Your task is to transcribe each record exactly and to omit every image.

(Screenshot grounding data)
*** Block opens ***

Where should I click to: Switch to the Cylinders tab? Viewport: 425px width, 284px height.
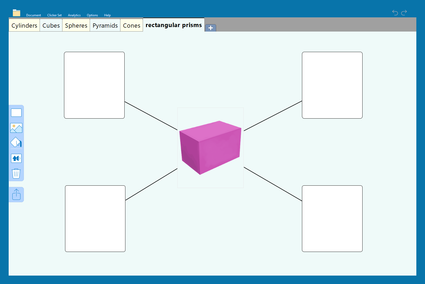click(x=24, y=26)
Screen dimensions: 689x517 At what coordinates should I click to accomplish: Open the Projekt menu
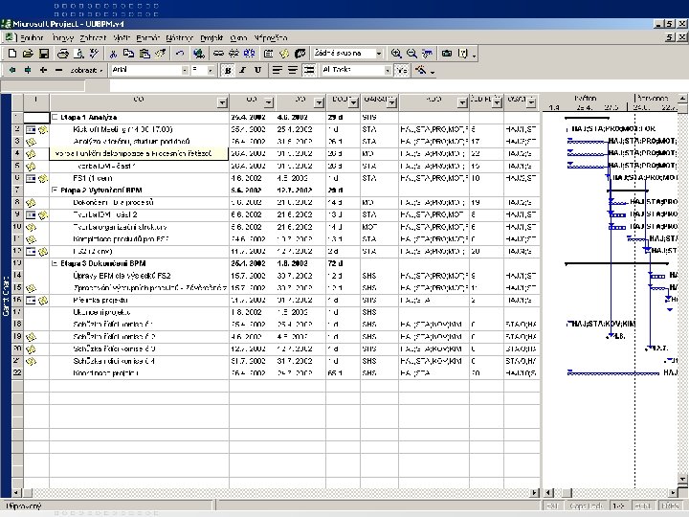pyautogui.click(x=211, y=37)
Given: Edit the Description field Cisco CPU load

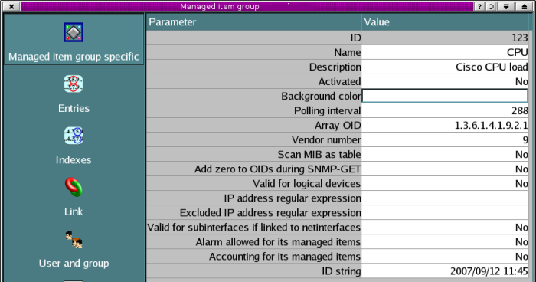Looking at the screenshot, I should coord(445,67).
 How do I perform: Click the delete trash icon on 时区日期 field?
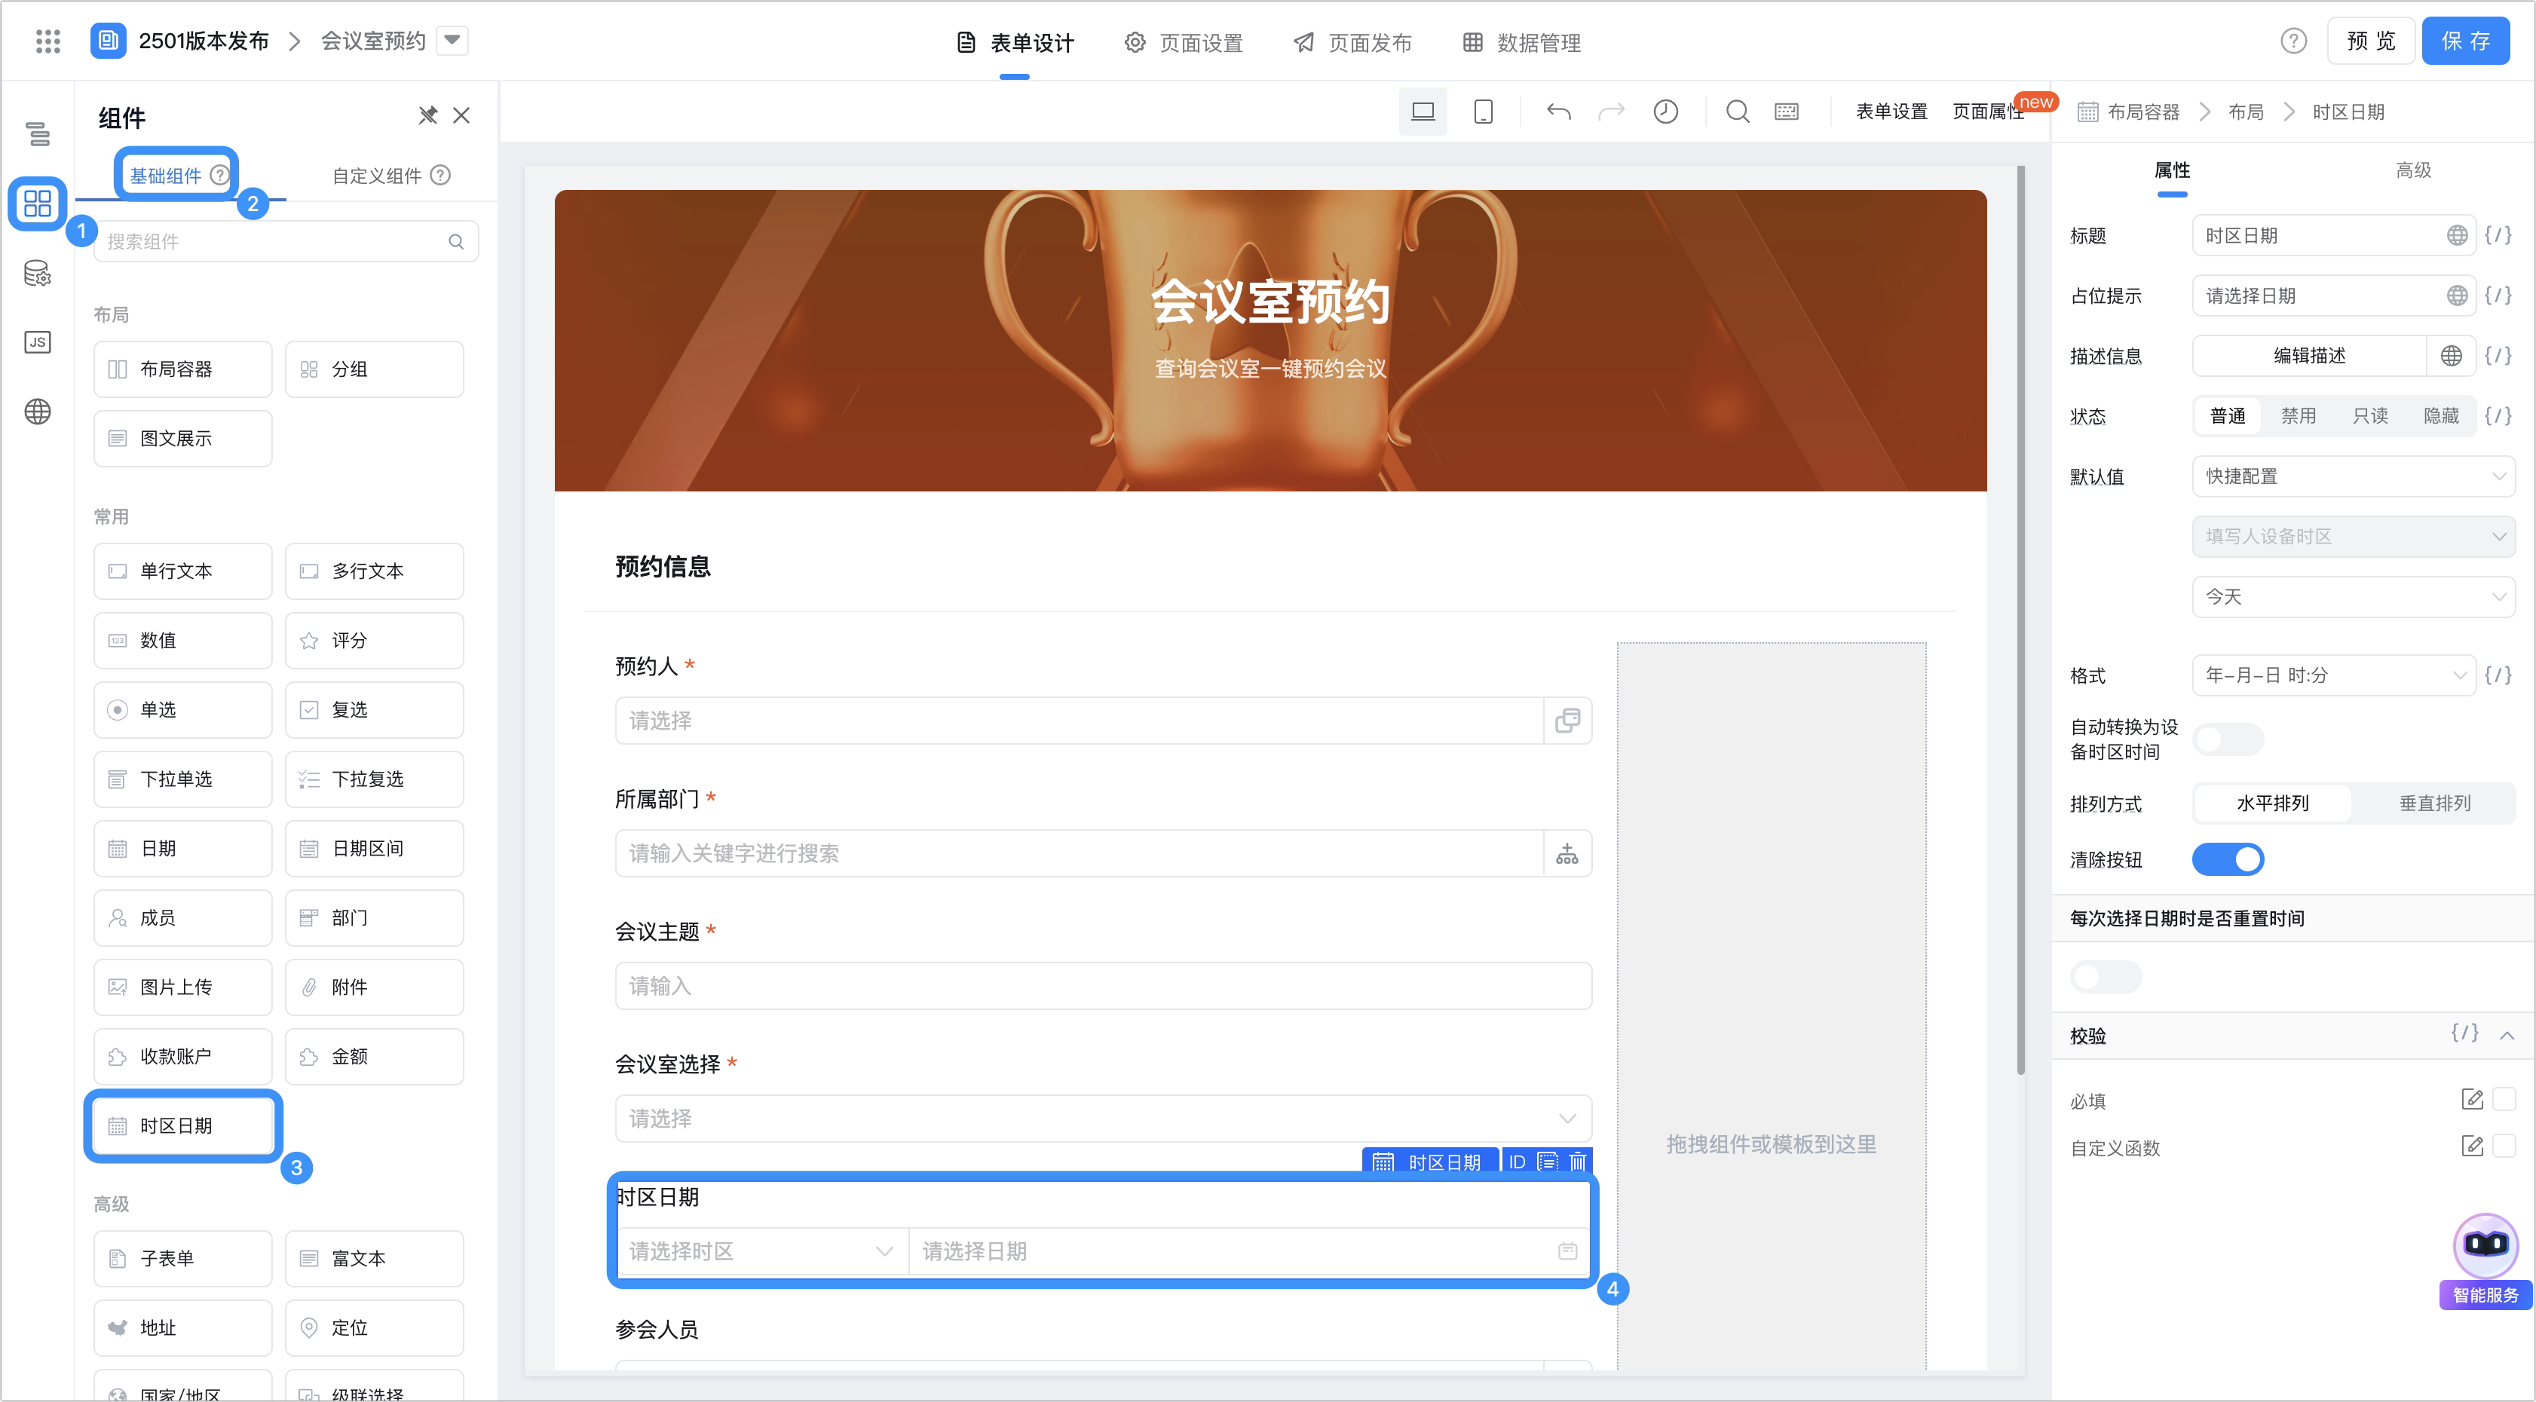coord(1578,1162)
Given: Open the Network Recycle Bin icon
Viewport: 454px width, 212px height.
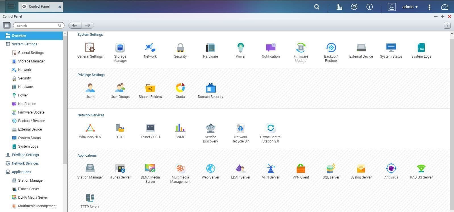Looking at the screenshot, I should [240, 129].
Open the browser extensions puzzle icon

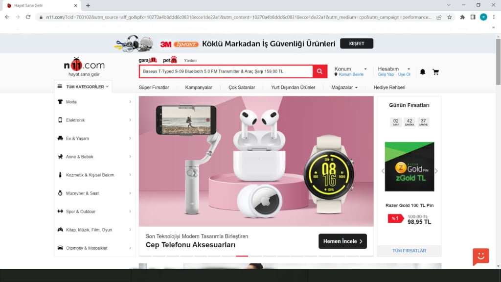point(462,17)
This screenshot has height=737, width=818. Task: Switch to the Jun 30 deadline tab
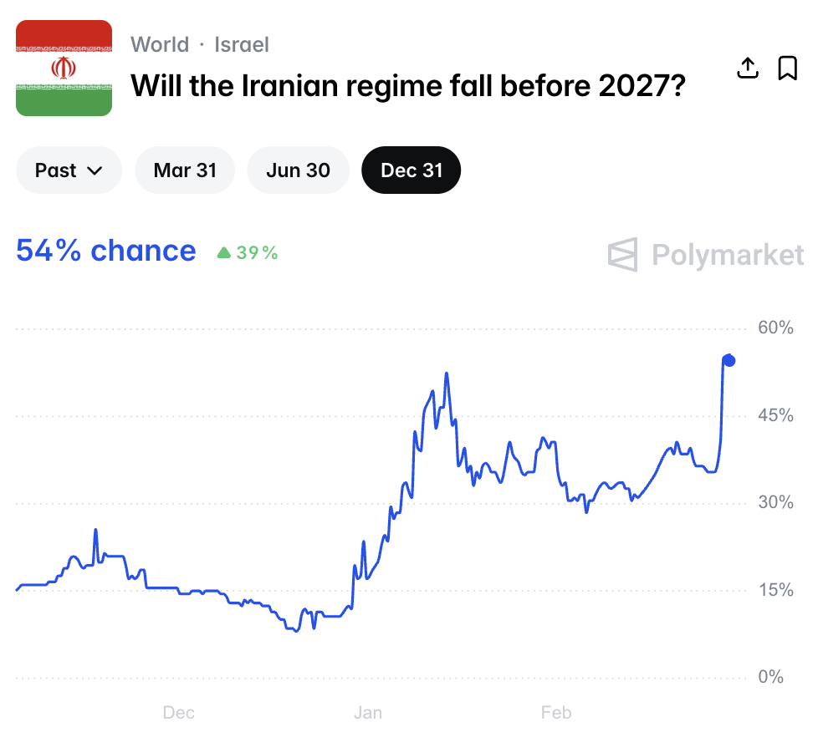tap(298, 170)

*** Block closes ***

◆ **EXERCISE OUTPUT**
Where should I click to: Switch to the Cylinders tab? Viewport: 425px width, 284px height.
click(x=24, y=26)
Screen dimensions: 689x517 At what coordinates should I click to accomplish: Open the Projekt menu
pyautogui.click(x=211, y=37)
Given: Edit the Description field Cisco CPU load

Looking at the screenshot, I should coord(445,67).
 How do I perform: Click the delete trash icon on 时区日期 field?
coord(1578,1162)
Given: Open the Network Recycle Bin icon
Viewport: 454px width, 212px height.
Looking at the screenshot, I should [240, 129].
Open the browser extensions puzzle icon

point(462,17)
This screenshot has height=737, width=818. Task: Switch to the Jun 30 deadline tab
tap(298, 170)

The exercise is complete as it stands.